The collection, as the show title infers, was taken from the doll, in particular the Guatemalan worry doll. An extension of the Brasilis Collective project, which began in São Paulo, Brazil, in 2017, S!X used single-use plastics to construct each doll, aiming to raise awareness about the harmful effects of these pollutants on waterways and marine environments while simultaneously creating a desirable and luxurious object. Much of the clothing draws on similar notions of femininity, featuring doll-like styling with hair arranged in ringlets tied into pigtails, schoolgirl plaits adorned with ribbons, or set curls resembling an exaggerated automaton or bisque doll.
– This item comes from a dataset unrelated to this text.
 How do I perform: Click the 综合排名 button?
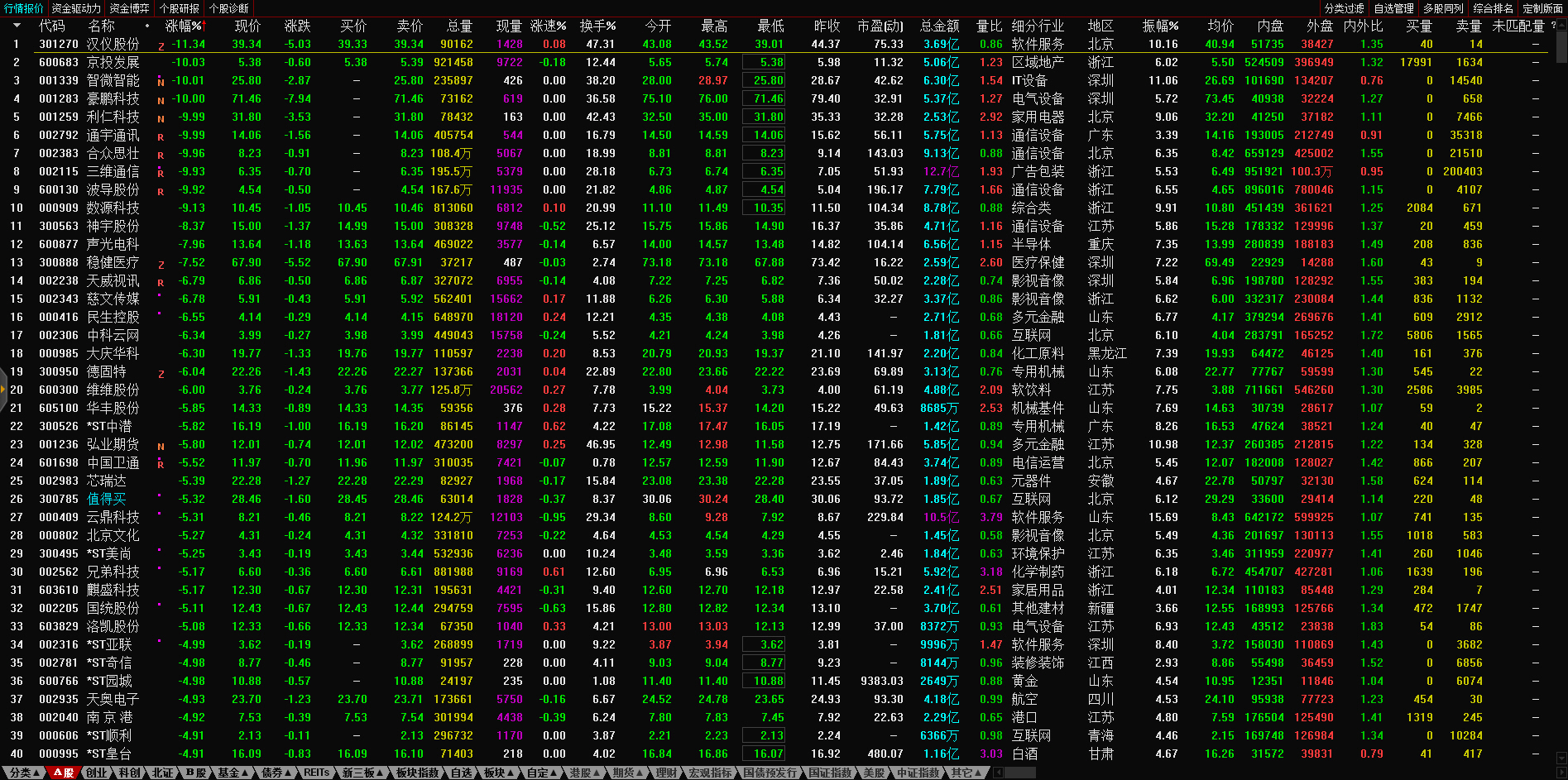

The make-up furthered this with bright red overdrawn lips and rosy cheeks.  

For the clothing, all of which was one-off and not currently for sale, there were housecoats and skirts, many adorned with frills (some made from knit tees), sprays of tulle, and fine antique lace. Hand-dyed doilies and crochet work were appliquéd here and there, often trimming a collar or sleeve. Elsewhere were found or repurposed materials—such as tablecloths—draped into skirts that hung asymmetrically. The graphic prints on T-shirts and button-down shirts, along with the idiomatic expressions that define P.A.M.’s distinctive visual language, were spliced and reworked. Their baseball caps, embroidered with branding, featured large, colourful stitches as intentional repairs, with each cap trailing knotted scarves made from twisted fabric remnants. S!X enhanced reworked garments by applying additional screen-printed processes, featuring broadsheet newspaper prints with headlines and a doll as the lead image.

Toohey explained that after her initial meetings with S!X, she provided feedback and shared her thoughts but later retracted them, instructing the team to disregard all her comments and suggestions. After what felt like months of planning, Toohey finally began to see glimpses of what they had been creating. The real excitement and opportunity lay in seeing how they would transform the P.A.M. clothing. While the collection featured S!X's signature deconstruction and reconfiguration, Toohey noted that it still carried “a strong weight of P.A.M. in it.” This process involved releasing any anxiety or worry and fully embracing the process.